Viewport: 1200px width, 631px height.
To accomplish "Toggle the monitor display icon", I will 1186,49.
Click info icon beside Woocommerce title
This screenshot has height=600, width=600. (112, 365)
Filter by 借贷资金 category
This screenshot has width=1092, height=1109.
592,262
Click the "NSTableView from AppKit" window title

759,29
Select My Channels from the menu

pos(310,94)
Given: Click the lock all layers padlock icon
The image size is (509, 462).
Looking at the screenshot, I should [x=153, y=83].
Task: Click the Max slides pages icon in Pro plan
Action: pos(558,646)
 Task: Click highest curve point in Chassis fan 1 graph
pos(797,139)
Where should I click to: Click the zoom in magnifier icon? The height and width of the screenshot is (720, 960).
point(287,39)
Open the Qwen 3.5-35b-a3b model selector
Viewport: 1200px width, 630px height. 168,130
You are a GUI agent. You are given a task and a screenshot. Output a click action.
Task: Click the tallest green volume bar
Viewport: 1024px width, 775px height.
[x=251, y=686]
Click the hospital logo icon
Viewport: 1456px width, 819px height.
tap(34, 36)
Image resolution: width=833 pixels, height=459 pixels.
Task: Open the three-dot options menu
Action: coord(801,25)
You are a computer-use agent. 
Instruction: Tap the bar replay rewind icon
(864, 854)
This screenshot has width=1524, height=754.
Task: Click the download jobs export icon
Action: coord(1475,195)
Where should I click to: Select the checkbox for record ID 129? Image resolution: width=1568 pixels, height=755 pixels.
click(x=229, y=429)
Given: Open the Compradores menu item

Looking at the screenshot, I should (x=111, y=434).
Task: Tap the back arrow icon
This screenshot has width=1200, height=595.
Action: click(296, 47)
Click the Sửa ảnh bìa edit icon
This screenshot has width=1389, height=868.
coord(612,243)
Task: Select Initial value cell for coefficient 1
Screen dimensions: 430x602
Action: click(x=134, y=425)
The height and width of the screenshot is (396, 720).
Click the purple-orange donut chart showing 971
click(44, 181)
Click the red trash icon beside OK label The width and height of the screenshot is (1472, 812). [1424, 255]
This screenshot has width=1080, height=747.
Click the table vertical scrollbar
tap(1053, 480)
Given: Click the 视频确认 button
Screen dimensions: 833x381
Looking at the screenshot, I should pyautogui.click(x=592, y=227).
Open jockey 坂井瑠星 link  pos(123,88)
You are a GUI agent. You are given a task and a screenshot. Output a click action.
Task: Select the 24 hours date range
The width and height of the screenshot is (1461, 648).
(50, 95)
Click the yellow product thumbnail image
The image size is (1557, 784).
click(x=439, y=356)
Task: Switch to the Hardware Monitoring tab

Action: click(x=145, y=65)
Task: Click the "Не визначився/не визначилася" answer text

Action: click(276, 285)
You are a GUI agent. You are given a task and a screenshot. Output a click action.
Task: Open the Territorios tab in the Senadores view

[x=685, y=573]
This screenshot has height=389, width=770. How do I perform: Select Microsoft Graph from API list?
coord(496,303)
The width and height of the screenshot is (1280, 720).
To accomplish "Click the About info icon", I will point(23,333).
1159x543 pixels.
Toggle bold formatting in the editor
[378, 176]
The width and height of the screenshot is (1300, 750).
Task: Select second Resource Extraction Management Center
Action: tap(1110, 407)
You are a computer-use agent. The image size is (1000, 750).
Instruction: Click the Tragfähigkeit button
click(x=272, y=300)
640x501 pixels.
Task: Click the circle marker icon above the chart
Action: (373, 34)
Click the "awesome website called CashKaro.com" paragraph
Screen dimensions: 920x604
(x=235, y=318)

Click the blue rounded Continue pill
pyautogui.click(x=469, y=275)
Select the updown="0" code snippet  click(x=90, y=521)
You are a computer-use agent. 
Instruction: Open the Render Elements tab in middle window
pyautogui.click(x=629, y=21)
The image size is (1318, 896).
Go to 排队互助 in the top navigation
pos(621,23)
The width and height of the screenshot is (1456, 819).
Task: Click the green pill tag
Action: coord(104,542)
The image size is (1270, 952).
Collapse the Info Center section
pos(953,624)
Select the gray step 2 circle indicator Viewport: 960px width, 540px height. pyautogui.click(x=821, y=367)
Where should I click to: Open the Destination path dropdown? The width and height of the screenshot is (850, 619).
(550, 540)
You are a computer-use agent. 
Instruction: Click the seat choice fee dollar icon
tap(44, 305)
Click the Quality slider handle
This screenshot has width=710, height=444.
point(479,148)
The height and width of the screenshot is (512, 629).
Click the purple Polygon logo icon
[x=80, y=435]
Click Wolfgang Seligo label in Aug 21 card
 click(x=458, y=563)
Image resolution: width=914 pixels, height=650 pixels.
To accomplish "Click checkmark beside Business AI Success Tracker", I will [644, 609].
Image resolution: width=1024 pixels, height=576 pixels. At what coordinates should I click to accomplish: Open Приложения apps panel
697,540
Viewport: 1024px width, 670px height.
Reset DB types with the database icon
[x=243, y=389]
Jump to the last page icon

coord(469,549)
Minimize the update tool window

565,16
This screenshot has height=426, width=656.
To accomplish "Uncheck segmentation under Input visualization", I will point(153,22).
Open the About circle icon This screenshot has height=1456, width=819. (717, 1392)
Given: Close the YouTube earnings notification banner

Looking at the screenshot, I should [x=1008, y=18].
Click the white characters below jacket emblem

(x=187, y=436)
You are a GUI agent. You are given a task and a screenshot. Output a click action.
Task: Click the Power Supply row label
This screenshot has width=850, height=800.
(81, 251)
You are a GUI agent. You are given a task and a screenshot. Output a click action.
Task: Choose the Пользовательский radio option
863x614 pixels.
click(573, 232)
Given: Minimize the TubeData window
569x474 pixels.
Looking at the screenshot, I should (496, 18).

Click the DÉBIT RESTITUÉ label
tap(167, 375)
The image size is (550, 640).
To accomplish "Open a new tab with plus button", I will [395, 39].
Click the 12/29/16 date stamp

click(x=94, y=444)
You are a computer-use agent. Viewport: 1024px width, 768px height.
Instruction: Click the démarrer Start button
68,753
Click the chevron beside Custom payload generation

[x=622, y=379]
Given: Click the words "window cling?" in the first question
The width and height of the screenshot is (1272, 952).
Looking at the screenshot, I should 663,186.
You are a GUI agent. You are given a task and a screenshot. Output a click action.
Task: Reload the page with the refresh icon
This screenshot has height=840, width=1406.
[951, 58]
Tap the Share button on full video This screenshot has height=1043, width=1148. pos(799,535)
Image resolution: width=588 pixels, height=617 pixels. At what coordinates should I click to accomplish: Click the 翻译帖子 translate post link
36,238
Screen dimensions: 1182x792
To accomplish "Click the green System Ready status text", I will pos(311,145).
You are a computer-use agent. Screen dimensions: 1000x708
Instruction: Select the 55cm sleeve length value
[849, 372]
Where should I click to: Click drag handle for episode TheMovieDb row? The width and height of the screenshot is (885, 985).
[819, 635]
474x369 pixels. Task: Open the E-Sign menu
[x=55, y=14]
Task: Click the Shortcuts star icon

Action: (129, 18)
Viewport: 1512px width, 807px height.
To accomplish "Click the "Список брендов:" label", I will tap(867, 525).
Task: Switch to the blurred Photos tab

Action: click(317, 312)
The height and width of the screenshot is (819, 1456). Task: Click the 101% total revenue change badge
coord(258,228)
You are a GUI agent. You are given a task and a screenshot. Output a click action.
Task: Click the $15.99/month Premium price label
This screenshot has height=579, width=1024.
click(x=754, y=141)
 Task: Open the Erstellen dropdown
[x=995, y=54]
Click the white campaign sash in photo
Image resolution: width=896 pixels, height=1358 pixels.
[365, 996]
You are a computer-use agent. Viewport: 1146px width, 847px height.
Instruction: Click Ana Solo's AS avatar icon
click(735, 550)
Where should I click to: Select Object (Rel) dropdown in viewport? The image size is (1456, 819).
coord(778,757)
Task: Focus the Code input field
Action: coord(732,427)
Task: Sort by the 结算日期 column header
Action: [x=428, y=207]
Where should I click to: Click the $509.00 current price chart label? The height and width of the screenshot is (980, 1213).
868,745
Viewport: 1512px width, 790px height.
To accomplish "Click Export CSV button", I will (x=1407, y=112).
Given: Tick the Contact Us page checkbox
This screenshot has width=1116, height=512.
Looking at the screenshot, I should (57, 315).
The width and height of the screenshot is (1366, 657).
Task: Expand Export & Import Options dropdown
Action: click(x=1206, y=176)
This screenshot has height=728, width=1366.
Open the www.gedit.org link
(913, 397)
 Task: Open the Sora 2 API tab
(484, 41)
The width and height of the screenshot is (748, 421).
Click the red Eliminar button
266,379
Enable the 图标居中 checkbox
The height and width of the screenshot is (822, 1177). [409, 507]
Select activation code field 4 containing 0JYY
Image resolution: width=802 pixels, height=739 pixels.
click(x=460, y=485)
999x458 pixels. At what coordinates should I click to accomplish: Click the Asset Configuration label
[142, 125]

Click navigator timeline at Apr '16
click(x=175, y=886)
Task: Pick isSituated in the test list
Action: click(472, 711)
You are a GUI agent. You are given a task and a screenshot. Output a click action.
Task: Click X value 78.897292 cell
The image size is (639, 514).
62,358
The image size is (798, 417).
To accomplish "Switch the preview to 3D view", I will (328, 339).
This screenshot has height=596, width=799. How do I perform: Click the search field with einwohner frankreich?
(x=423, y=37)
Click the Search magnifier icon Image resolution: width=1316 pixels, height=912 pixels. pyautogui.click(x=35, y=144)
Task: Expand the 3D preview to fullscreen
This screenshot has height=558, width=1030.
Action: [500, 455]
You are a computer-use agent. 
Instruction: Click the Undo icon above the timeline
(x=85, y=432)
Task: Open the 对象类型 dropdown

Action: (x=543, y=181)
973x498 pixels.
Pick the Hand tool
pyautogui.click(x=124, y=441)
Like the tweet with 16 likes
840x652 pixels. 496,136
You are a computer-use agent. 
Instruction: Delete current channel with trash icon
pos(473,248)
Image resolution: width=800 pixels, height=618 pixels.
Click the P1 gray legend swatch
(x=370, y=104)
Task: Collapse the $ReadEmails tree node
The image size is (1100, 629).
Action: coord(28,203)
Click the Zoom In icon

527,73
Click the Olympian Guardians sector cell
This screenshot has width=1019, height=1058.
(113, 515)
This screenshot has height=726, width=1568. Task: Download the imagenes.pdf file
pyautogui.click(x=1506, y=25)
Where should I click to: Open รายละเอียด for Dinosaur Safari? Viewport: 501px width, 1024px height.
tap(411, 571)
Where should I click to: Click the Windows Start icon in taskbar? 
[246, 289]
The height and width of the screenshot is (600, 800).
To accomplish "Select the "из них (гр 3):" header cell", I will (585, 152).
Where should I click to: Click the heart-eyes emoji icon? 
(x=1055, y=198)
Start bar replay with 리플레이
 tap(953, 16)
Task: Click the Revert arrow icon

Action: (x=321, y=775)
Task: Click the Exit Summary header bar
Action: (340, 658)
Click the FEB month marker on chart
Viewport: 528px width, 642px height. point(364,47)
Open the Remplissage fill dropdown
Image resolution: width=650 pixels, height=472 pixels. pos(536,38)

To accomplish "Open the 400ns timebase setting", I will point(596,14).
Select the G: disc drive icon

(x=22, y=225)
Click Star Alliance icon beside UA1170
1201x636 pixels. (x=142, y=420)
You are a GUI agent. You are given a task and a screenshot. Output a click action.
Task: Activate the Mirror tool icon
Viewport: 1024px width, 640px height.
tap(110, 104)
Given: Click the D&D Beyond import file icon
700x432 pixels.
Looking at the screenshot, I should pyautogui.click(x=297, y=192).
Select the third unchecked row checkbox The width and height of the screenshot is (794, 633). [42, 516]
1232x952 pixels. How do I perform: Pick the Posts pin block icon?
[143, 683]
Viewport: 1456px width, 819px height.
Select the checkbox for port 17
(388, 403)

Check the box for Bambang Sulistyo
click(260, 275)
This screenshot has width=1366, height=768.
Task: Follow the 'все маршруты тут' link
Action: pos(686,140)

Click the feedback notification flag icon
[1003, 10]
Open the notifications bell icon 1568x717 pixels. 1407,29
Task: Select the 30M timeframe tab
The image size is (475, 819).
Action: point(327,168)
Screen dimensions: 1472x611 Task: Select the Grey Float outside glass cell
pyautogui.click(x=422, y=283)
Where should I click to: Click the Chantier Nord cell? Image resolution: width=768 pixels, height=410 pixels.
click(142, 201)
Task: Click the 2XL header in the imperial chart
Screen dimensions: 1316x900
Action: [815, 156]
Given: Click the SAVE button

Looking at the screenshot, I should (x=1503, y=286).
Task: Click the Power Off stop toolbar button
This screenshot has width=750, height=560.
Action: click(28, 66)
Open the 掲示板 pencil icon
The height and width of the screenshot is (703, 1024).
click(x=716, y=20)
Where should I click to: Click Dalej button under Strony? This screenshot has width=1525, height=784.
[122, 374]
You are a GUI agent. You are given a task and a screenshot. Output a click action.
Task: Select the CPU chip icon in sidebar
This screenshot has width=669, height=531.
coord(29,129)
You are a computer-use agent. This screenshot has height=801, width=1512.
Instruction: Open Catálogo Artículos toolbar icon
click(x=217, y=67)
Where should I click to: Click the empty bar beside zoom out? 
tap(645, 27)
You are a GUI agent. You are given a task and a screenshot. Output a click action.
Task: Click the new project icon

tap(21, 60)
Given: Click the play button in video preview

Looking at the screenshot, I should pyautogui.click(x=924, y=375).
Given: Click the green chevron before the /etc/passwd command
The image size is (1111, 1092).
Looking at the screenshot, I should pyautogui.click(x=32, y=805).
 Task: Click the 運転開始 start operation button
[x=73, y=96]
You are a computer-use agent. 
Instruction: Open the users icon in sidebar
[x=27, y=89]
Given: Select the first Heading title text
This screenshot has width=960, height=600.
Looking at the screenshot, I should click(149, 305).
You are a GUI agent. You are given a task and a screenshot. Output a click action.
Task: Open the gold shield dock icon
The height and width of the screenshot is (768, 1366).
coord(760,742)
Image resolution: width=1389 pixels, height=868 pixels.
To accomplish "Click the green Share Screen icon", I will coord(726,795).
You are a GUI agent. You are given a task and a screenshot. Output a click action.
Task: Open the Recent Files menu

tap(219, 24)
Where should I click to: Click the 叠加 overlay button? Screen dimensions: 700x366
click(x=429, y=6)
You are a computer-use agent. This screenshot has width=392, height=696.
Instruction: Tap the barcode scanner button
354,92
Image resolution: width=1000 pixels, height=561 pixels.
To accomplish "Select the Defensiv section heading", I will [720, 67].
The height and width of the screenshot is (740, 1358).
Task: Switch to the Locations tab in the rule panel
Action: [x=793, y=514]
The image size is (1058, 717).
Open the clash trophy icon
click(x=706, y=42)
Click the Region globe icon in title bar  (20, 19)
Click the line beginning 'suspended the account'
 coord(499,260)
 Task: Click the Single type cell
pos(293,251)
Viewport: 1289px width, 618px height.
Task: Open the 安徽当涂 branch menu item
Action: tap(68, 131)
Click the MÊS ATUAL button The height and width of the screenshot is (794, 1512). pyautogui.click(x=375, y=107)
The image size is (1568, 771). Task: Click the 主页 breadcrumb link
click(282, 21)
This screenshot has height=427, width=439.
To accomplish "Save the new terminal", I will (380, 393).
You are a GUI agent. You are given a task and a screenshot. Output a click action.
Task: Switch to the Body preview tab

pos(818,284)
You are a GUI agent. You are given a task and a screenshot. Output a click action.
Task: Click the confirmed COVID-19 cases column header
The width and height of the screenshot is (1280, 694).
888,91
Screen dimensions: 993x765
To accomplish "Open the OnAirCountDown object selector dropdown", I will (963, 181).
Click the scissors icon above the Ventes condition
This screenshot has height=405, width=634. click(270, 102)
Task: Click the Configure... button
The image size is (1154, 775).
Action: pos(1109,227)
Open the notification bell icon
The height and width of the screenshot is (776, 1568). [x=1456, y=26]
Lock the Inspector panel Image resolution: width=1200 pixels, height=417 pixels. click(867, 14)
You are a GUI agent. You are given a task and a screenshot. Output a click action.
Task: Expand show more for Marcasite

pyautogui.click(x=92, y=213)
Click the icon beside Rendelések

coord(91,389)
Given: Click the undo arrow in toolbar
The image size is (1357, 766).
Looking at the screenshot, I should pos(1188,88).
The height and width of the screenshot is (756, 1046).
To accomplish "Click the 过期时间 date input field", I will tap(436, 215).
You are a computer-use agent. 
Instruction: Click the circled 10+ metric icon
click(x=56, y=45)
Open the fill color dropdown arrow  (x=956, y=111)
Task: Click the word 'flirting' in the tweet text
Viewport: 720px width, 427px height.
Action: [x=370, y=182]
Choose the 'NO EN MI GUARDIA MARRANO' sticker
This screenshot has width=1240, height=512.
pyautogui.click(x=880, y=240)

• [TASK TO COMPLETE]
Repeat the entries above exactly, from the first line through the line containing "Task: Tap the back arrow icon".

• [RESULT FOR THIS TASK]
Viewport: 1200px width, 631px height.
To accomplish "Toggle the monitor display icon", I will 1186,49.
Click info icon beside Woocommerce title
This screenshot has height=600, width=600. (112, 365)
Filter by 借贷资金 category
This screenshot has width=1092, height=1109.
592,262
Click the "NSTableView from AppKit" window title

759,29
Select My Channels from the menu

pos(310,94)
Given: Click the lock all layers padlock icon
The image size is (509, 462).
Looking at the screenshot, I should [x=153, y=83].
Task: Click the Max slides pages icon in Pro plan
Action: pos(558,646)
 Task: Click highest curve point in Chassis fan 1 graph
pos(797,139)
Where should I click to: Click the zoom in magnifier icon? The height and width of the screenshot is (720, 960).
point(287,39)
Open the Qwen 3.5-35b-a3b model selector
Viewport: 1200px width, 630px height. 168,130
You are a GUI agent. You are given a task and a screenshot. Output a click action.
Task: Click the tallest green volume bar
Viewport: 1024px width, 775px height.
[x=251, y=686]
Click the hospital logo icon
Viewport: 1456px width, 819px height.
tap(34, 36)
Image resolution: width=833 pixels, height=459 pixels.
Task: Open the three-dot options menu
Action: coord(801,25)
You are a computer-use agent. 
Instruction: Tap the bar replay rewind icon
(864, 854)
This screenshot has width=1524, height=754.
Task: Click the download jobs export icon
Action: coord(1475,195)
Where should I click to: Select the checkbox for record ID 129? Image resolution: width=1568 pixels, height=755 pixels.
click(x=229, y=429)
Given: Open the Compradores menu item

Looking at the screenshot, I should (x=111, y=434).
Task: Tap the back arrow icon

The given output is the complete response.